Defensor dos direitos humanos, um dos mais antigos jornais da Argentina fecha as portas

Sylvia Colombo
Uma das capas do “Herald” durante a ditadura (Foto Reprodução)

Criado em 1876 por um editor escocês, o “Buenos Aires Herald”, um dos mais antigos da Argentina, deixou de circular na última segunda-feira (31). Com apenas uma página diária a princípio, mas logo ganhando seções e corpo, o “Herald”, em seus inícios, tinha apenas a intenção de informar a comunidade britânica sobre assuntos de seu interesse. Esta era formada, então, por comerciantes e industriais recém-instalados e pelos construtores das ferrovias argentinas.

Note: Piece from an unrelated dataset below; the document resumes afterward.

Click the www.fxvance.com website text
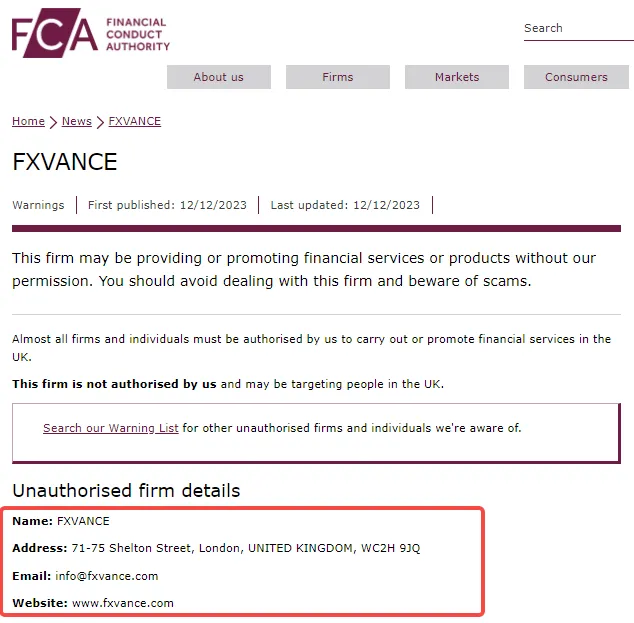This screenshot has width=634, height=623. [123, 603]
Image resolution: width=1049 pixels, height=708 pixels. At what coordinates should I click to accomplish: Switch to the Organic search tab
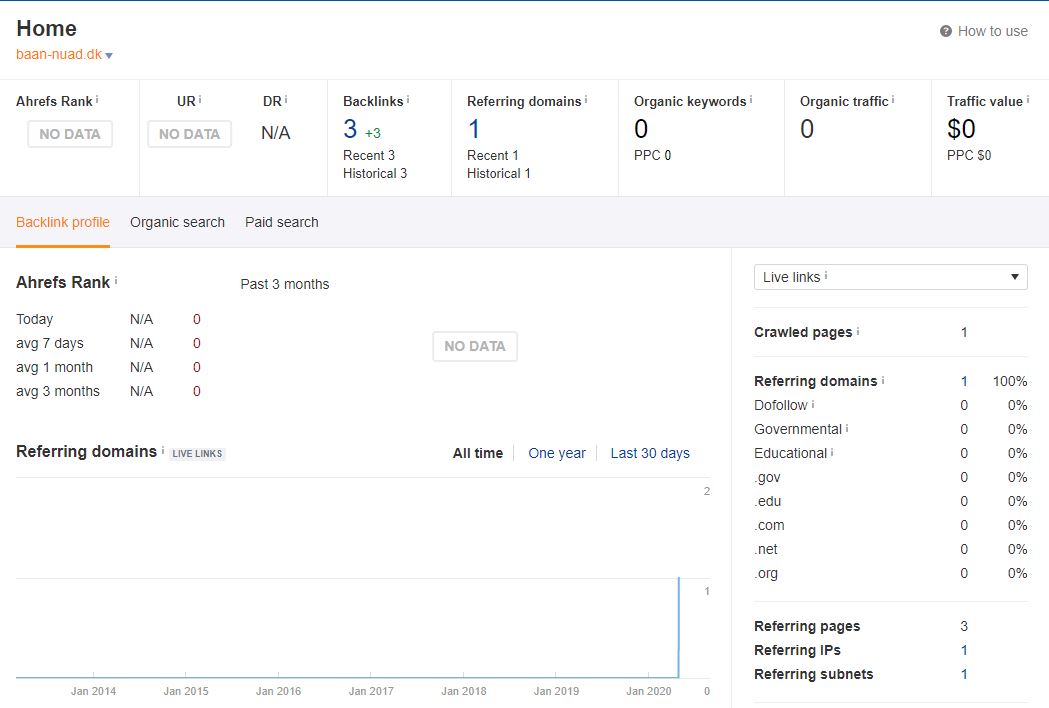click(x=177, y=222)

Com o tempo, porém, o jornal foi ganhando peso político, primeiro ao se posicionar contra o nazismo nos anos 30 e 40, quando outra publicação local, também em inglês, defendeu os alemães durante a Segunda Guerra (1939-1945).

O momento de seu apogeu, porém, viria algumas décadas depois. Sob a condução do valente editor Robert Cox, 83, que hoje vive entre os EUA e Buenos Aires, a publicação decidiu que o “Herald” não se amedrontaria diante da pressão dos generais da ditadura militar (1976-1983) e publicaria todos os casos de desaparições de que fosse informado. Cox conta hoje com orgulho que a publicação conseguiu salvar várias vidas, com a simples publicação do nome de pessoas presas de modo inesperado pelas chamadas “forças de tarefa”.

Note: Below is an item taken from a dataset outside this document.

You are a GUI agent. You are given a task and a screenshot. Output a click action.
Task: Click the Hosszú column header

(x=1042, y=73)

Quando o grupo de mães que ficaria conhecido mais tarde como Mães da Praça de Maio bateu às portas do “Herald”, depois de não encontrarem ouvidos nos jornais tradicionais, este pequeno diário (que nunca ultrapassou a tiragem de 10 mil cópias ao dia) se transformou na via preferencial para divulgar a desaparição de seus filhos. Nem todos voltaram, obviamente, mas a existência do jornal _com donos, editores e jornalistas estrangeiros e por isso mais independente_ passou a ser um problema para o regime, que via parte de seus crimes expostos, ainda que por uma publicação de alcance limitado.

Num jantar entre editores e intelectuais com o então ditador Jorge Rafael Videla (1925-2013), Cox recebeu uma espécie de alfinetada, o de que não estaria “entendendo” o momento delicado pelo qual passava o governo e no qual “certas medidas” (os sequestros e os campos clandestinos de tortura e assassinato) eram necessárias. O editor não se intimidou, e respondeu diretamente ao general Videla, dizendo que as desaparições seguiam ocorrendo e que seu dever era continuar informando.

A pressão aumentou, e Cox foi para o auto-exilio por um tempo, mas o jornal continuou reportando a repressão cometida pelo Estado. Era conhecido entre profissionais de outros meios como um jornal valente, enquanto muitos praticavam a autocensura e não resistiam à pressão. Quando alguém os procurava para denunciar uma desaparição, costumava-se dizer: “leve para aqueles britânicos loucos, que eles publicam tudo”.

Depois da volta da democracia, se consolidou como uma referência para as organizações de direitos humanos e sua fama na defesa dos valores democráticos se consolidou.

Na Guerra das Malvinas, o jornal tomou o lado britânico (Foto Reprodução)

Uma época menos nobre, porém, começou em 2007, quando a publicação foi comprada por um poderoso empresário local, Cristóbal Lopez, ligado ao kirchnerismo e dono de outros meios alinhados ao governo. Logo o “Herald” estava também sendo parcial e atentando contra seus princípios de independência jornalística.

Durante a gestão Cristina Kirchner (2007-2015) foi dos que recebeu verba publicitária preferencial por manter essa linha pró-governo. Mas, desde que esse jogo virou, com a chegada de Mauricio Macri _um desafeto de Cristóbal Lopez_ ao poder, a agonia do “Herald” se anunciava, uma vez que foi perdendo essa fonte de recursos estatais.

Primeiro, deixou de ser uma publicação diária para ser só semanal, colocando o foco em sua versão digital. Muitos funcionários e jornalistas foram demitidos.

Na última segunda-feira (31) anunciou que fecharia as atividades de uma vez.

Seus “obituários” publicados ao longo da semana, na Argentina e no Reino Unido, acertadamente puseram ênfase nos momentos de coragem da publicação, nos anos 1970 e 1980, e não nos tempos recentes em que se resignou a dar voz a um determinado governo e abrindo mão de seus princípios, selando assim este triste fim.